The project I’m working on takes a list of artists and tries to do a range of audits on their Digital Media with as much automation as I can without making huge errors. Automation is supported by n8n and a range of userscripts (some “controllers”, some “workers”, and some “action panels”). Data is supported by a local MusicBrainz mirror and a local Harmony server with an API I built on top.
- try to identify releases that have links but are missing barcodes. I use those links to pull release info from Harmony and then use that to help fill in the gaps.
- try to identify releases with links that have conflicting barcodes. I’m still working on improving automation here as it’s more tedious.
- identify releases with missing ISRCs and a valid barcode and link. Send those to Harmony Actions to import ISRCs.
- audit the recordings page and merge together matching recordings based, as much as possible, on the filled ISRCs.
- use any existing links to fill missing cover art
- Scan Deezer and Spotify via API for releases that do not exist in Musicbrainz. Send these releases to Harmony and start an import flow. This can be done by n8n workflows or by in-browser userscripts. Beatport and SoundCloud will be up next after that, but Spotify and Deezer APIs are just easier to work with.
As I’ve gone through this process, I’ve made incremental improvements and learned a lot more about how MusicBrainz “works”. I still have a lot of gaps in my understanding and processes but I appreciate those who have helped me along, particularly afrocat and chaban.

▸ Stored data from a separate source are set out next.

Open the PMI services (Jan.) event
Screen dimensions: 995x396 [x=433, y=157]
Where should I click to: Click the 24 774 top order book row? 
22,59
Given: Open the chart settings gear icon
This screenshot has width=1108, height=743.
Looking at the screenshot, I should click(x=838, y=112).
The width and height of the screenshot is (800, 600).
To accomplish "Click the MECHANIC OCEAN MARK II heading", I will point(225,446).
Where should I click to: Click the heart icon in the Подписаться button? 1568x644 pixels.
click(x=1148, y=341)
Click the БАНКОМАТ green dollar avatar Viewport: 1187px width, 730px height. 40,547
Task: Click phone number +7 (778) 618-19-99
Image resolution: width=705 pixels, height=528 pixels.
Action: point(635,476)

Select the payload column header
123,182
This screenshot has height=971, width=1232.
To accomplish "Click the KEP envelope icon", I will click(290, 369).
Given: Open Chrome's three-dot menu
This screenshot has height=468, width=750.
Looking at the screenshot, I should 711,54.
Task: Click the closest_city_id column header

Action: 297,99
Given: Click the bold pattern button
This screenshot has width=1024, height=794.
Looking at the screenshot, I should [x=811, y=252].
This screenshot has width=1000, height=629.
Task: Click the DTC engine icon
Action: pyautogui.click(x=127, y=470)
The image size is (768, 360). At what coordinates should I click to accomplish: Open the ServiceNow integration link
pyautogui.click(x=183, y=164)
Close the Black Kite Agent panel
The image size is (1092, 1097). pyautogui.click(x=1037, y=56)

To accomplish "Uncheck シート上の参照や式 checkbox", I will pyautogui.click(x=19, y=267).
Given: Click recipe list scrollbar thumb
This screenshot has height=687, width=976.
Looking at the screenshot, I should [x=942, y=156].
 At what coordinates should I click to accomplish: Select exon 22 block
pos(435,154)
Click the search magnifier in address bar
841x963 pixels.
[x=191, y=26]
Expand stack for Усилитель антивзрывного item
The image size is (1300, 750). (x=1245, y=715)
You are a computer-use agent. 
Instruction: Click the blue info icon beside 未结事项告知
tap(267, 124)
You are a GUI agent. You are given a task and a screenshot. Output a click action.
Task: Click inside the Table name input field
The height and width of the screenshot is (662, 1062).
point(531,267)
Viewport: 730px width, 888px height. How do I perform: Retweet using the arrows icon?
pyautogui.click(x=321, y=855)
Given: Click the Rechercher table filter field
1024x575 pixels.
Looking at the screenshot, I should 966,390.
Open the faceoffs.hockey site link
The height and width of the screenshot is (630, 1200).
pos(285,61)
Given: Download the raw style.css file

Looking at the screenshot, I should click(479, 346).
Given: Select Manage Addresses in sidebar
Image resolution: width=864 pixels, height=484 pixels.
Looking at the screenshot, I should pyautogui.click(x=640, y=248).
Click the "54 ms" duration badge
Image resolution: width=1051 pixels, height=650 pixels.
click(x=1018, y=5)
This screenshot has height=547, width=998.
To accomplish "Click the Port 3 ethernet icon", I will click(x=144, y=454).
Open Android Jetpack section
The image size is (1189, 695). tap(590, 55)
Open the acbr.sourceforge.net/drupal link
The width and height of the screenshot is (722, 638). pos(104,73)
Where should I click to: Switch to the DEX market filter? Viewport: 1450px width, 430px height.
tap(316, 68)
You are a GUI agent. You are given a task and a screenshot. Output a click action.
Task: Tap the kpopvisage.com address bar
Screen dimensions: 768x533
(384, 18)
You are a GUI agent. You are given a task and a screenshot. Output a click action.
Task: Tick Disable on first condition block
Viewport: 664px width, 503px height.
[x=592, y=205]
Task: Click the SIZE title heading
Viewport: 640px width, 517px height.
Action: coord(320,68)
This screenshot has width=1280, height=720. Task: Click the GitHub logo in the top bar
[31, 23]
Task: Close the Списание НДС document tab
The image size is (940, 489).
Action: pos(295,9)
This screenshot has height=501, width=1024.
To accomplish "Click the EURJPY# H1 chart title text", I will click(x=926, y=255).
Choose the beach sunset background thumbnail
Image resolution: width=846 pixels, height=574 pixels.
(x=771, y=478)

The biggest snags in my processes:
- trusting existing data too much - if existing links or barcodes or artist attributions are wrong and Harmony isn’t able to detect that, I will often kick off a flow that makes some bad assumptions
- artist collision - I’m working on a flow in n8n that I think will improve artist collision but after a few weeks of looking at it, I see that this is really a problem the music industry as a whole is struggling with
- MB rate-limiting - My best run so far was about 21,000 edits in 18 hours and I hope to go much further than that, but I spend a lot of time just solving which requests route where (I have a “MusicBrainz gateway” I created to help do some of the routing decisions).
- flooding review/approval queues - if i introduce errors, it may be much harder for other editors to catch them unless they subscribe to a fairly narrow range of entities, and even then, it is hard to review 100s of changes at a time. Whlie this is kind of backwards, I hope to turn to the edit approval processes once I have more of the automated adding working, so that I can then spend all my human time on reviewing the information being added or edited.
If you notice other patterns of mistakes, you should see in my comments that I’m working on those, but I’m very open to feedback and hope to learn more. If there is something you struggle with, we might be able to collaborate on that. I’m working through understanding github better but I intend to contribute to the existing projects and userscripts so we can all benefit if you find my flows helpful.